Até quando a sociedade apoiará o genocídio da periferia?
O artigo aborda a crítica à política de encarceramento em massa no Brasil, evidenciando como essa prática serve para perpetuar a desigualdade social e marginalização da população periférica, principalmente jovens negros e pobres. Thiago Minagé argumenta que a criminalização seletiva é uma estratégia de controle social que beneficia uma elite em detrimento da maioria, e propõe uma reflexão profunda sobre a função das penas e os impactos devastadores do sistema penal atual, sugerindo caminhos p...

O artigo aborda a crítica ao sistema penal contemporâneo, chamando atenção para a crise do encarceramento e os custos sociais e financeiros deste modelo punitivo.
O autor, Thiago Minagé, discute a criminalização da pobreza como uma política de Estado que beneficia uma elite, enquanto marginaliza e agride a maioria da população, composta por jovens, negros e pobres. Ele menciona o fenômeno do "genocídio em marcha", caracterizado pela letalidade do Estado em vez da proteção social, e argumenta pela necessidade de uma nova abordagem penal que promova a cidadania daqueles excluídos.
O texto também sugere um pensamento abolicionista, propondo a descriminalização de certas condutas e a busca por punições não punitivas, além de destacar a relevância de um trabalho cultural e ideológico para transformar a percepção sobre criminalidade e desvio social. Finalmente, o autor conclama por uma reflexão profunda sobre a função do encarceramento e a urgência em resgatar direitos para todos os cidadãos.
Tópicos do artigo
Principais pontos desenvolvidos no texto original
Principais tópicos abordados no artigo "Até quando a sociedade apoiará o genocídio da periferia?" por Thiago Minagé.

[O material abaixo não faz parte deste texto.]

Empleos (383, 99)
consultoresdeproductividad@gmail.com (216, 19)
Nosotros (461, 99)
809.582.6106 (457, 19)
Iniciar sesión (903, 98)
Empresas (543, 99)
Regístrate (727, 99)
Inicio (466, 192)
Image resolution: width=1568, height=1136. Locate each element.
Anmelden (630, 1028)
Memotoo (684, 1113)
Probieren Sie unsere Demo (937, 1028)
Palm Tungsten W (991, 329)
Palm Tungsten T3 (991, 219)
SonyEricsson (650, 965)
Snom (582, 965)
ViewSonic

- Crise do sistema penal: Discussão sobre a crise contemporânea do sistema penal e a necessidade de uma reflexão política profunda acerca da pena e do encarceramento.
- Criminalização da pobreza: Análise de como a criminalização marginal é uma política de Estado que atua na gestão da pobreza, afetando desproporcionalmente as populações em situação de vulnerabilidade.
- Impactos da criminalização seletiva: Exame das consequências devastadoras da criminalização para a maioria da população, especialmente jovens, negros e pobres.
- Violência de Estado: Crítica à atual postura do Estado, que perpetua um genocídio ao invés de proteger os cidadãos, com um foco em ações que resultam em mais mortes do que em proteção.
- Nova abordagem do sistema penal: Proposta de uma nova concepção do sistema penal e da política de encarceramento, visando a tutela igualitária de todos os cidadãos.
- Fracasso histórico da prisão: Argumentação sobre a ineficácia da prisão como método de controle da criminalidade e reintegração social, enfatizando a necessidade de uma batalha cultural e ideológica.
- Pensamento abolicionista: Sugestão de um pensamento abolicionista que vise a cidadania e os direitos dos marginalizados, com foco no fim do encarceramento.
- Descriminalização e despenalização: Discussão sobre a necessidade de descriminalizar certas condutas e adotar penas não punitivas como alternativas à prisão.
- Extermínio periférico: Reflexão sobre o crescimento do extermínio nas periferias e a demanda por maior rigor policial que não afete as classes mais privilegiadas.